Welcome Back to the Jailhouse

In Part 1 of this series, we built the foundation of our container using Go. We successfully used the CLONE_NEWUTS namespace and process forking to isolate our container's hostname from the host machine.

But we still have a massive security flaw. Right now, if we drop into our container's bash shell, we can still see all of the host's files. We could easily cd straight out of our "isolated" environment and mess with the host machine.

Let's lock it down.

`chroot` to Jail

Linux has a wonderful system call called chroot (short for "change root"). It lets us change the root directory (/) for a given process. As far as the process is concerned, the directory we point chroot to is the entire universe. Anything outside of it simply doesn't exist.

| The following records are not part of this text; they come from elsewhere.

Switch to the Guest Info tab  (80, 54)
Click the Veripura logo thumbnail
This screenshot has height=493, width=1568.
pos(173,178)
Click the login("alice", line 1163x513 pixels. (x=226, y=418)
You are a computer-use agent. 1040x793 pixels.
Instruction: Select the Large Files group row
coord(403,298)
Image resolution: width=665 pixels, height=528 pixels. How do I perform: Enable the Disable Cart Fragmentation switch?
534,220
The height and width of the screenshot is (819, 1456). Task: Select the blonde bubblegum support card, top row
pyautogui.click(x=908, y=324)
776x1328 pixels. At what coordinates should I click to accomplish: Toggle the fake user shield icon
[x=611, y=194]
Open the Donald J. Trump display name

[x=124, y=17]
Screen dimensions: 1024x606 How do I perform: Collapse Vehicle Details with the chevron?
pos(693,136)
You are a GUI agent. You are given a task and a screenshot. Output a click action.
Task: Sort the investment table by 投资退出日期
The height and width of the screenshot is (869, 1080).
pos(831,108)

Let's update our child() function to set the root directory to our current working directory:

func child() {
    fmt.Printf("Running in new child process %v \n", os.Args[2:])

    must(syscall.Sethostname([]byte("container")))

    // Get current directory and lock the process inside it
    pwd, err := os.Getwd()
    must(err)

    must(syscall.Chroot(pwd))
    // chroot changes the root, but doesn't automatically move us there. 
    // We must explicitly change our working directory to the new root!
    must(os.Chdir("/"))

    cmd := exec.Command(os.Args[2], os.Args[3:]...)
    cmd.Stdin = os.Stdin
    cmd.Stdout = os.Stdout
    cmd.Stderr = os.Stderr

    must(cmd.Run())
}

Run sudo go run main.go run /bin/bash.

Crash!

panic: fork/exec /bin/bash: no such file or directory

What happened?

We just told our process that our current directory is the entire universe. So, when we ask exec.Command to run /bin/bash, it isn't looking at your computer's actual hard drive anymore. It is looking inside your project folder for a directory called bin containing an executable called bash.

Because our current directory doesn't have those, it fails! We need an actual root filesystem to provide the basic binaries our shell expects.

(Note: Production container runtimes like runC actually use a more advanced system call called pivot_root for better security, but chroot is perfect for understanding the core concept!).

The Image

To fix this, we need to provide an actual root filesystem that contains the basic folders and binaries (like /bin/bash) that our shell expects.

You can grab a basic Ubuntu root filesystem yourself using Docker. Open a new terminal tab and run these exact commands in your project directory:

# Use docker to start a Ubuntu container and then export its filesystem to a compressed file called ubuntu.tar
docker export $(docker create ubuntu) > ubuntu.tar

# Create a directory called ubuntu-rootfs and unzip your tar file into it
mkdir ubuntu-rootfs
tar -xf ubuntu.tar -C ubuntu-rootfs

This creates a folder called ubuntu-rootfs containing a complete, brand-new Ubuntu file system.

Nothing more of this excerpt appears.